→ **EXERCISE OBJECTIVE**
Reproduce all records verbatim.

**** INFORMATION PROVIDED ****

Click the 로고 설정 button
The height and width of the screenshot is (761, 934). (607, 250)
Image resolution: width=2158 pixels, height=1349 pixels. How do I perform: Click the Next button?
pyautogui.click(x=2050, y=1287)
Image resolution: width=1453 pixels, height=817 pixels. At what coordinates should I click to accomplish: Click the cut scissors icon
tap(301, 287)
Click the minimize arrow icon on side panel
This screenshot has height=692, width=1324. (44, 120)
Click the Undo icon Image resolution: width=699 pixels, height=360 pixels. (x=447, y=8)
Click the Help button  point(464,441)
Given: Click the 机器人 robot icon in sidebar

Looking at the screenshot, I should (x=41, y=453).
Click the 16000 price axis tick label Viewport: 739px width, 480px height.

****

→ **THE COMPLETED TASK**
Click the 로고 설정 button
The height and width of the screenshot is (761, 934). (607, 250)
Image resolution: width=2158 pixels, height=1349 pixels. How do I perform: Click the Next button?
pyautogui.click(x=2050, y=1287)
Image resolution: width=1453 pixels, height=817 pixels. At what coordinates should I click to accomplish: Click the cut scissors icon
tap(301, 287)
Click the minimize arrow icon on side panel
This screenshot has height=692, width=1324. (44, 120)
Click the Undo icon Image resolution: width=699 pixels, height=360 pixels. (x=447, y=8)
Click the Help button  point(464,441)
Given: Click the 机器人 robot icon in sidebar

Looking at the screenshot, I should (x=41, y=453).
Click the 16000 price axis tick label Viewport: 739px width, 480px height.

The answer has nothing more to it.